Put every line of the entries below into a numbered list, skipping any blank lines.

● Target pointing data:
--
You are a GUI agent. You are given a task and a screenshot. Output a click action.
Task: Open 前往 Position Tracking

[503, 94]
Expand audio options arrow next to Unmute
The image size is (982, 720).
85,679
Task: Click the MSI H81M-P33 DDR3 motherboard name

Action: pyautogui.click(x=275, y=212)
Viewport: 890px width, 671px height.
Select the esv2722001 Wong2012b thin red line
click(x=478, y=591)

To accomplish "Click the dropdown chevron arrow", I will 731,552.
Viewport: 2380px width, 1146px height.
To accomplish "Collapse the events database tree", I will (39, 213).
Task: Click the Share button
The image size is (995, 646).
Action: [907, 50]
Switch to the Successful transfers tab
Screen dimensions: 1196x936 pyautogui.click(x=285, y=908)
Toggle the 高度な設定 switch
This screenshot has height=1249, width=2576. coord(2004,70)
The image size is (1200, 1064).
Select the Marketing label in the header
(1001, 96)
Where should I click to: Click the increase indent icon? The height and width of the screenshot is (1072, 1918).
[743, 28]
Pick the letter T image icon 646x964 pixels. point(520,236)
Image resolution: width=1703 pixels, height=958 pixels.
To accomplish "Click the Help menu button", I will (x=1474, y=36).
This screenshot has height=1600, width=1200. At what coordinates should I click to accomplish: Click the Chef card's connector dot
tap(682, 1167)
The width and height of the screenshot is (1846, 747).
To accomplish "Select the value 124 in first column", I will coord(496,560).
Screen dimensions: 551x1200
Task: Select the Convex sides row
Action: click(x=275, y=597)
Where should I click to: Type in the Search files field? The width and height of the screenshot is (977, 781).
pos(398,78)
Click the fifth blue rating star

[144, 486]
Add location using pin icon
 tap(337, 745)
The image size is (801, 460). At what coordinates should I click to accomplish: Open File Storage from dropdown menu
--
● Task result:
1. You are a GUI agent. You are given a task and a screenshot. Output a click action.
2. Task: Open 前往 Position Tracking
3. [503, 94]
4. Expand audio options arrow next to Unmute
5. The image size is (982, 720).
6. 85,679
7. Task: Click the MSI H81M-P33 DDR3 motherboard name
8. Action: pyautogui.click(x=275, y=212)
9. Viewport: 890px width, 671px height.
10. Select the esv2722001 Wong2012b thin red line
11. click(x=478, y=591)
12. To accomplish "Click the dropdown chevron arrow", I will 731,552.
13. Viewport: 2380px width, 1146px height.
14. To accomplish "Collapse the events database tree", I will (39, 213).
15. Task: Click the Share button
16. The image size is (995, 646).
17. Action: [907, 50]
18. Switch to the Successful transfers tab
19. Screen dimensions: 1196x936 pyautogui.click(x=285, y=908)
20. Toggle the 高度な設定 switch
21. This screenshot has height=1249, width=2576. coord(2004,70)
22. The image size is (1200, 1064).
23. Select the Marketing label in the header
24. (1001, 96)
25. Where should I click to: Click the increase indent icon? The height and width of the screenshot is (1072, 1918).
26. [743, 28]
27. Pick the letter T image icon 646x964 pixels. point(520,236)
28. Image resolution: width=1703 pixels, height=958 pixels.
29. To accomplish "Click the Help menu button", I will (x=1474, y=36).
30. This screenshot has height=1600, width=1200. At what coordinates should I click to accomplish: Click the Chef card's connector dot
31. tap(682, 1167)
32. The width and height of the screenshot is (1846, 747).
33. To accomplish "Select the value 124 in first column", I will coord(496,560).
34. Screen dimensions: 551x1200
35. Task: Select the Convex sides row
36. Action: click(x=275, y=597)
37. Where should I click to: Type in the Search files field? The width and height of the screenshot is (977, 781).
38. pos(398,78)
39. Click the fifth blue rating star
40. [144, 486]
41. Add location using pin icon
42.  tap(337, 745)
43. The image size is (801, 460). At what coordinates should I click to accomplish: Open File Storage from dropdown menu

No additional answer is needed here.